> [Prompt A]: Drawing on the construction outlook text, explain in one to three sentences why it expects construction costs to keep rising.
> [Prompt B]: According to the JLL report cited in the construction outlook text, by what percentage did 2017 construction spending exceed 2016 levels?

> [Text segment]:
---------------

The construction industry is constantly evolving and in 2018, experts must be comfortable with change in order to succeed. According to JLL’s new U.S. Construction Outlook report, the construction sector is in the mature stages of economic expansion, with 2017 spending up 1.9 percent over 2016 levels. However, the volume of skilled workers is narrowing. What does that mean for the industry?
Experts who stay on top—and ahead of—these two trends will be well-positioned for 2018 and beyond.
The labor shortage isn’t going anywhere, so it’s time to get creative
The ongoing labor shortage continues to deepen nationally, which is evident by a historically low unemployment rate of 4.5 percent. There has been no minimal growth in the workforce over the last nine months, with no sign of an increase. Because of this, project timelines will be extended, wages will increase at a faster rate, and all eyes will be focused on construction technology to offset these challenges.
The takeaway? Construction costs will continue to go up as a direct result of personnel decisions, making a case for more creative human resources strategies. Whether it be holding laborers on the payroll even if they aren’t currently needed, or supporting training programs and recruiting outside of their geographical area, there is a need for more innovative responses to the skilled worker shortage.
Does technology equal productivity for the construction industry?

---------------

> [Information supplied]:
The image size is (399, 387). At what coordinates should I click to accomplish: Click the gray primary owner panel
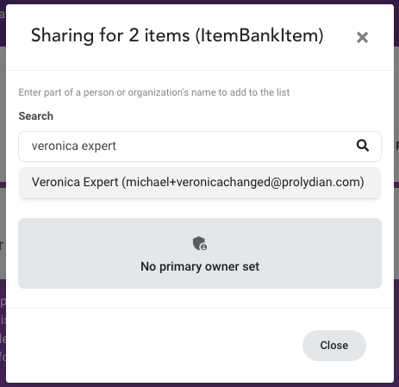click(200, 253)
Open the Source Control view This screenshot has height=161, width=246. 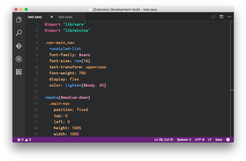click(19, 46)
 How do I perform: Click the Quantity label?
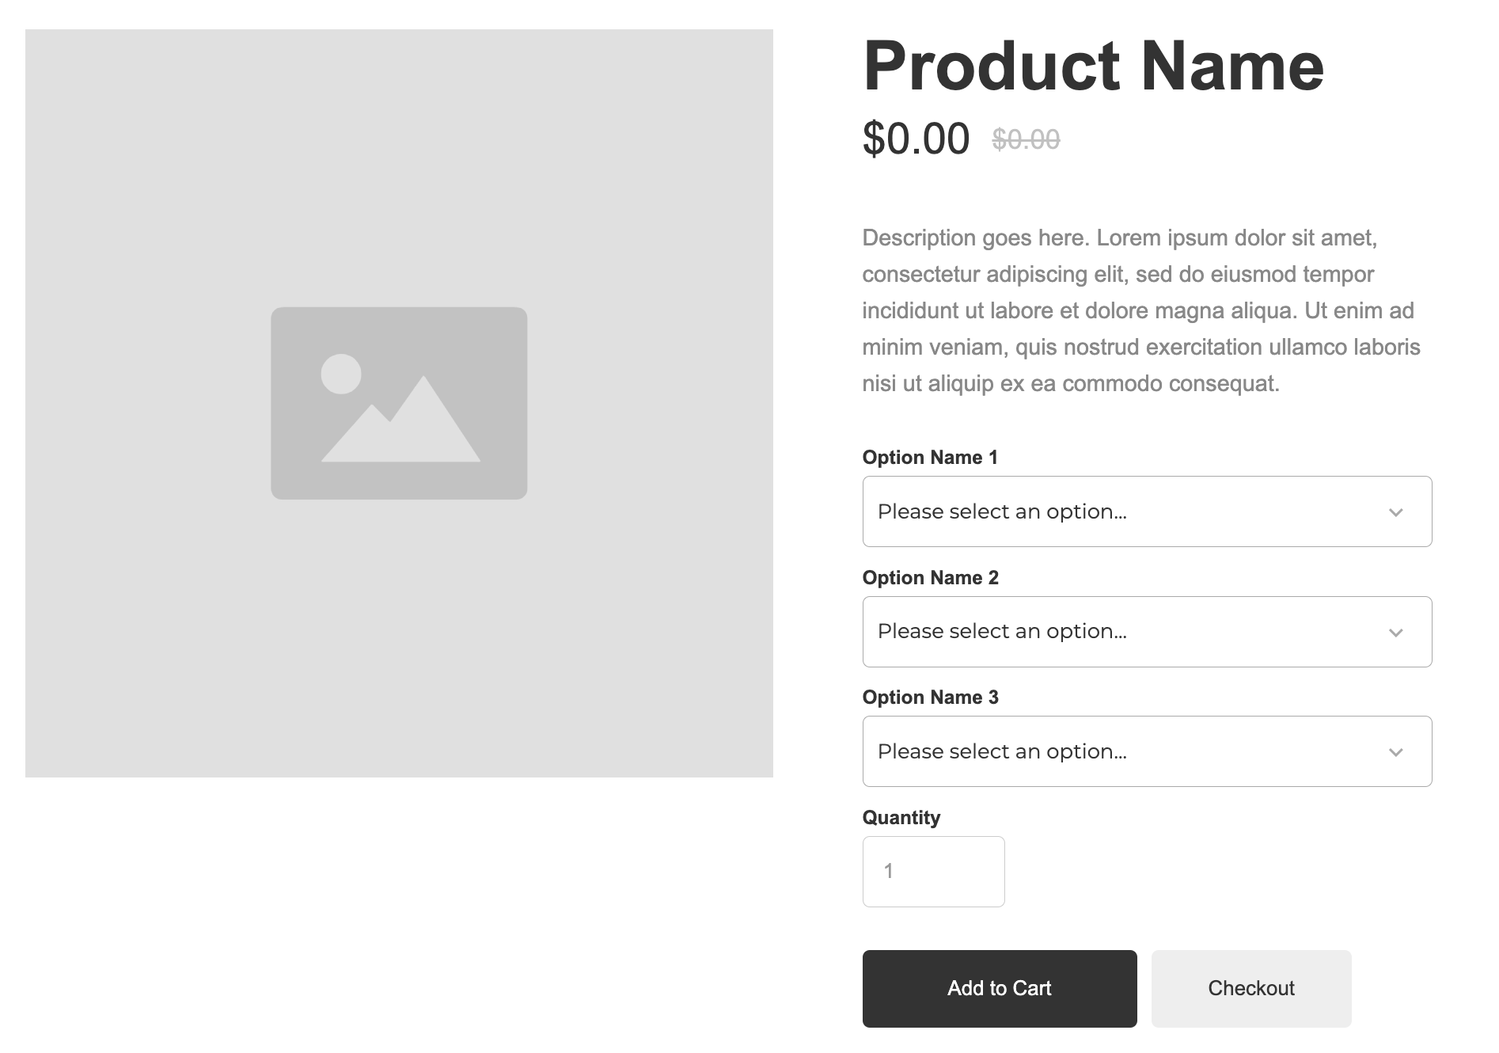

---------------

> [Written response A]: The text says costs will rise as a direct result of personnel decisions driven by the deepening national shortage of skilled workers. Because of that shortage, project timelines will be extended and wages will increase at a faster rate.

> [Written response B]: 1.9 percent.